Which lines in the material contain the string "pixels" with the same capitalization? Locate each one and copy it out in full.

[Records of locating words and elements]
** START **

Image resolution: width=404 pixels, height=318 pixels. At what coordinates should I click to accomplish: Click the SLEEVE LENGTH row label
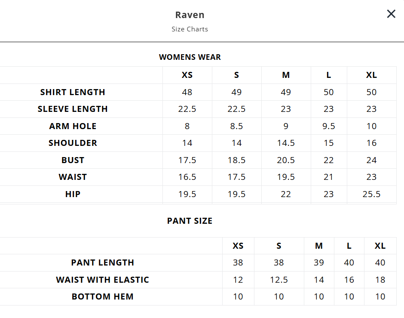(x=73, y=109)
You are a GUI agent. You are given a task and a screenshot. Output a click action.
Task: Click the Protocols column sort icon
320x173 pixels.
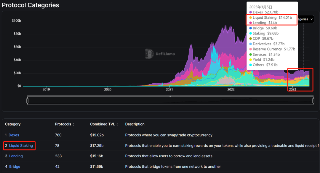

** END **

▶ Exercise response:
Image resolution: width=404 pixels, height=318 pixels. At what coordinates should I click to accomplish: Click the SLEEVE LENGTH row label
320x173 pixels.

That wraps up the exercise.